Knietief im Dispo. 2002. Wenige Meter vom KaDeWe meine erste Wohnung. Ausbildung Horror. Durchhalten. Keine Kohle. Ok, die Mieten waren erschwinglicher. 250 EUR für 35qm²?! Aber eine SMS hat damals noch 0,29 EUR gekostet. Daher gleicht sich das aus. Die VOGUE, InStyle und ELLE stapelten sich in meiner Bude auf dem roten Teppich. Das war meine Flucht. Der Luxus. Das Schöne. Der Glanz. Meine Bibeln. Lieber eine VOGUE kaufen als ein Brot. Fashion und Design in meiner Nähe hat mich mehr genährt.
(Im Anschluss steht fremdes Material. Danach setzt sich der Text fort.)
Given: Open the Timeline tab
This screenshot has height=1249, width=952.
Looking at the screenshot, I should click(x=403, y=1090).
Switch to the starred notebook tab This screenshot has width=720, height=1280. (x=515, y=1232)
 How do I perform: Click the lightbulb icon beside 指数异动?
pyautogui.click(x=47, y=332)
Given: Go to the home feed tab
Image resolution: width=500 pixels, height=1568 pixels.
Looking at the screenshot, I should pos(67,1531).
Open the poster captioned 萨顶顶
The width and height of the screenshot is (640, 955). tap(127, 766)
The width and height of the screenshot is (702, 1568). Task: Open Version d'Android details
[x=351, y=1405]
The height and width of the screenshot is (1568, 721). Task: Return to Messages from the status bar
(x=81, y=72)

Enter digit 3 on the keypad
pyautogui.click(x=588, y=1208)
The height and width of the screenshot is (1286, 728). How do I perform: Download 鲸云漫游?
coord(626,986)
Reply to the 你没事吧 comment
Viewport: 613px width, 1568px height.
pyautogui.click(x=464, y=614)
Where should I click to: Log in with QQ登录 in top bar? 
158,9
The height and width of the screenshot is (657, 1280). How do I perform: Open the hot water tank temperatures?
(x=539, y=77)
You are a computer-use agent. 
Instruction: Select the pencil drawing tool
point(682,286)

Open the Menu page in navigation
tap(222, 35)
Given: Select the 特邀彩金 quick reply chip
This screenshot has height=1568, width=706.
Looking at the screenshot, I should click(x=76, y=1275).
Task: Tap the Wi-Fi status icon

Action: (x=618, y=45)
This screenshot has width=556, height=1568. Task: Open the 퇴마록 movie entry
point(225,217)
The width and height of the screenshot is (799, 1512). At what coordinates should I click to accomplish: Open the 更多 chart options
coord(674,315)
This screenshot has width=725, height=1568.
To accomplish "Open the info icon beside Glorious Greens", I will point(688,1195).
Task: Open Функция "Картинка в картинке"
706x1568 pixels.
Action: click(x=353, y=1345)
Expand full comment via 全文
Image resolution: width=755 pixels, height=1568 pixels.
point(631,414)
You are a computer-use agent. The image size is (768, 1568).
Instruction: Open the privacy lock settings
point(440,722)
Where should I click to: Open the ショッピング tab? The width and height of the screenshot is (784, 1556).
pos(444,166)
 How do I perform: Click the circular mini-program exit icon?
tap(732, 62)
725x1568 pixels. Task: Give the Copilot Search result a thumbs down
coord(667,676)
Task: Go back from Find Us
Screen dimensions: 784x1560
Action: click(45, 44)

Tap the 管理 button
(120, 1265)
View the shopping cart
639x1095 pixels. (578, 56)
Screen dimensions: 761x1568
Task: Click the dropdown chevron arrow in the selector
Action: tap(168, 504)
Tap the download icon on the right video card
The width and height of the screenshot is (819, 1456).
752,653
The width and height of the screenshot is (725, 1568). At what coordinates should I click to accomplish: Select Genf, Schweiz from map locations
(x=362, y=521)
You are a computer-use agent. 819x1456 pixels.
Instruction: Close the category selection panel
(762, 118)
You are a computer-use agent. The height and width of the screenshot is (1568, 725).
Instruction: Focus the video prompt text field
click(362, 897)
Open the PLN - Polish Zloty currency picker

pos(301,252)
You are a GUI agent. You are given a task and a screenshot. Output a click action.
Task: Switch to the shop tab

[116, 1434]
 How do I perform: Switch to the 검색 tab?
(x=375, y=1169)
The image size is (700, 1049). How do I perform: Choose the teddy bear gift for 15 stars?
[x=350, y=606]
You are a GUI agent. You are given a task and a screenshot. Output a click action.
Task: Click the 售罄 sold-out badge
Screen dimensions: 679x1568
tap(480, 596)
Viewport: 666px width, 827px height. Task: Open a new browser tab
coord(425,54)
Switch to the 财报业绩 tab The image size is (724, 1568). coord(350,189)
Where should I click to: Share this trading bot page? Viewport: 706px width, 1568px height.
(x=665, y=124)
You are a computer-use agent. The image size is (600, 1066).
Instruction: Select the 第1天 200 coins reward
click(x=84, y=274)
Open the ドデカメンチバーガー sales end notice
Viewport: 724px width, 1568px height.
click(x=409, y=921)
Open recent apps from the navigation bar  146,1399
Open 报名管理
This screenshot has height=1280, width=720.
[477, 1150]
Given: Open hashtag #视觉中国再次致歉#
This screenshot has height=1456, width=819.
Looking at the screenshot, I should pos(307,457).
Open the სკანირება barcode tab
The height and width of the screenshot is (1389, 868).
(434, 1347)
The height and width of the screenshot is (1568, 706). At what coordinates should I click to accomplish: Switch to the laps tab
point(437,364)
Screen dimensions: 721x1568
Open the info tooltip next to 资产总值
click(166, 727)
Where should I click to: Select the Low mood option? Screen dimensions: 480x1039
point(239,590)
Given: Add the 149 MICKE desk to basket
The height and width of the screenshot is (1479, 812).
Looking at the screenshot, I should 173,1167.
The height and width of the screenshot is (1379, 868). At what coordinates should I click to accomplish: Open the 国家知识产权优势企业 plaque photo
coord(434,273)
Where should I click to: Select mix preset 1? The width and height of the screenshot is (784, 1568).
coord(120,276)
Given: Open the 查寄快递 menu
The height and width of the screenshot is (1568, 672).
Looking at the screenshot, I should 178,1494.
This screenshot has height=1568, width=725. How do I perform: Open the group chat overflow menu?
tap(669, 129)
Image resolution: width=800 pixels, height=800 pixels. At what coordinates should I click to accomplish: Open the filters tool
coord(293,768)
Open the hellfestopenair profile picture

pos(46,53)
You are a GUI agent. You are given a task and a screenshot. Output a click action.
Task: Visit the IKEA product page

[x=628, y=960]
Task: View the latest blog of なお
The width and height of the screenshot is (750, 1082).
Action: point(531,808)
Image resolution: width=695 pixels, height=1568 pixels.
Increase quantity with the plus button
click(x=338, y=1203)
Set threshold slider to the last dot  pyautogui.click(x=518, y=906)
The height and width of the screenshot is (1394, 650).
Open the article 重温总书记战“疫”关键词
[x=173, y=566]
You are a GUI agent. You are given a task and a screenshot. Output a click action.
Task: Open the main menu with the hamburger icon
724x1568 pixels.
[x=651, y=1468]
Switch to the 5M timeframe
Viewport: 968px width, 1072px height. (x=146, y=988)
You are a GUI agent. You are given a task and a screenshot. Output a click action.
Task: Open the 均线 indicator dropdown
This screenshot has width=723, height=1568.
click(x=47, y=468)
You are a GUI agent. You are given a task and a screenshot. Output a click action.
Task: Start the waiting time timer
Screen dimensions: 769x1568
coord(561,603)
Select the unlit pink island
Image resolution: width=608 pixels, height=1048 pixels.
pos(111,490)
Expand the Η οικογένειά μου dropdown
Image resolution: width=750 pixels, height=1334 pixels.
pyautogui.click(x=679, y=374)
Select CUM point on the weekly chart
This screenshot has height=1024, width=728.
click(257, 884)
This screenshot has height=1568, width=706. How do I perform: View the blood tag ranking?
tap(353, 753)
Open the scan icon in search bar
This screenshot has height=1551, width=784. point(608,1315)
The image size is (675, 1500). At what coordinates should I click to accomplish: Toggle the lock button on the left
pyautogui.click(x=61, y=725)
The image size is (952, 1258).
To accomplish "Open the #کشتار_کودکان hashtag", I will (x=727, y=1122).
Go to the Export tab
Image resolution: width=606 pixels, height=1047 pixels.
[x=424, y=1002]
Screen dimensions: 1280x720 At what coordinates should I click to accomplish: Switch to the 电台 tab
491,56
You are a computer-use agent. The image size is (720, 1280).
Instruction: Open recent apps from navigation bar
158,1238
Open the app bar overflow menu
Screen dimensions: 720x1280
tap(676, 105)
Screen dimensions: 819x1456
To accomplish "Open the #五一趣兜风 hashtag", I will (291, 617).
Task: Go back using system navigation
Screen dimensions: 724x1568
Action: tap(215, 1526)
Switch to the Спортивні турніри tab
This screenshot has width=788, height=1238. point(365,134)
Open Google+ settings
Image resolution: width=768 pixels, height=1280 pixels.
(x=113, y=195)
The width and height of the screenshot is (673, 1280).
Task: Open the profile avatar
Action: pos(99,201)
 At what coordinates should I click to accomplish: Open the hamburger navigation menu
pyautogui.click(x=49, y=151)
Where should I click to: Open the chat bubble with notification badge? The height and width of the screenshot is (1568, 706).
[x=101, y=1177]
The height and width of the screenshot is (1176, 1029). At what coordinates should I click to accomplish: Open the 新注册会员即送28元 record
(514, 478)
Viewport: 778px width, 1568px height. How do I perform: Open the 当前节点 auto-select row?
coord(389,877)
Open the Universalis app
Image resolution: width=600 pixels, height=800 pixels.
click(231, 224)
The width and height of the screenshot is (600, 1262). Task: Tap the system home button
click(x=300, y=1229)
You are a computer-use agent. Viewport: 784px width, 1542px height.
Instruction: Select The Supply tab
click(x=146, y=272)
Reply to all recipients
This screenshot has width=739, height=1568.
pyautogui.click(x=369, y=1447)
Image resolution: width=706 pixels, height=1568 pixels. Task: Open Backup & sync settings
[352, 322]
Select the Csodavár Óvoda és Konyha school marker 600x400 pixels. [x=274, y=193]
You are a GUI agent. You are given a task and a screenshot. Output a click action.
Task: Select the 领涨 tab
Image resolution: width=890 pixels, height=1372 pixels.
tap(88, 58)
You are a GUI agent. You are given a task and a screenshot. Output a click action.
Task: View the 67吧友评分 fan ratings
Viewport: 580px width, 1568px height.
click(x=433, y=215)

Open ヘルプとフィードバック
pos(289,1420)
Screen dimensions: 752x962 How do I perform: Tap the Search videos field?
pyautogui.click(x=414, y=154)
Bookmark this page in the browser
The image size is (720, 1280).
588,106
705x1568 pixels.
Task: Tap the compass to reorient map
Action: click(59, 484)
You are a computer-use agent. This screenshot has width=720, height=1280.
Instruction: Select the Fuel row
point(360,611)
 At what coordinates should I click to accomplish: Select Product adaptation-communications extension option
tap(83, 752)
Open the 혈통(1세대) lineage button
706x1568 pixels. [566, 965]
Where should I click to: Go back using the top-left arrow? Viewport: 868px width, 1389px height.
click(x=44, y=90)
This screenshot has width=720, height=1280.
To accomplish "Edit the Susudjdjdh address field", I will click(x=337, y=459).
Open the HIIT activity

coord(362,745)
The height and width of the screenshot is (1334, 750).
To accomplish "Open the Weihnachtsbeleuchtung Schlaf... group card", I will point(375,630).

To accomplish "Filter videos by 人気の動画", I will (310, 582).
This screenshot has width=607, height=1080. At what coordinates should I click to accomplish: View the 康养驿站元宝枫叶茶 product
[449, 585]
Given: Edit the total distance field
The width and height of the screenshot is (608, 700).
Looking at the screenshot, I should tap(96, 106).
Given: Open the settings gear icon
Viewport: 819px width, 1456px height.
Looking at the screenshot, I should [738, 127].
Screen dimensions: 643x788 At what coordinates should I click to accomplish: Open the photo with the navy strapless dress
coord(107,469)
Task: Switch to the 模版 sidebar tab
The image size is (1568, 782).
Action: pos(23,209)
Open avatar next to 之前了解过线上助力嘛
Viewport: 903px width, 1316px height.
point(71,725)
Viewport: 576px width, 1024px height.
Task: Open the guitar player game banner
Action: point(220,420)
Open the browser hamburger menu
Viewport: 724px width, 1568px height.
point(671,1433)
Und dann war es soweit. Ich wollte auch etwas von dem Schönen haben. Ab zu CHANEL im KaDeWe. Immer an den Schaufenstern vorbei. Hermes. GUCCI. Prada. Mein Leben bestand bis dahin aus 2. Hand und H&M. Und für jedes neue Sneakerpaar musste ich hart arbeiten.

Aber jetzt. Was kann ich mir leisten?! Aha. CHANEL Emaille Ohrringe. Nehm ick. 160 EUR. Zweimal getragen. Nur schön zu Hause trapiert. Es hat mich glücklich gemacht. Jahrelang. Und das war ok. Es war symbolisch für ‚Du bist es wert‘. Ich habe mir etwas gegönnt. Auch wenn dann nur Tütensuppe drin war. Ich war satt. Bis heute. Ich liebe es.

Jetzt kann ich zu CHANEL reinspazieren und mir alles kaufen. Kein Problem. Aber es nährt mich nicht mehr.

Ich bleibe Fan. Das Produktdesign. Die Werbefotografie. Das Design. Luxus. Glanz. Schein. Ich verstehe die Faszination. Ich brauche das.

Aber ich kann heute entspannt am KaDeWe vorbeischlendern, ohne Sehnsucht zu haben. Und wieder wohne ich wenige Meter vom Tempel des Konsums entfernt. 20 Jahre später. Es funkelt. Glänzt. Ich brauche es nicht. Aber ich verstehe es.

3..2…1.meins. Die Ohrringe haben eine neue glückliche Besitzerin über ebay gefunden. Hoffentlich musste sie dafür nicht den Dispo ausreizen. Aber ich würde es verstehen.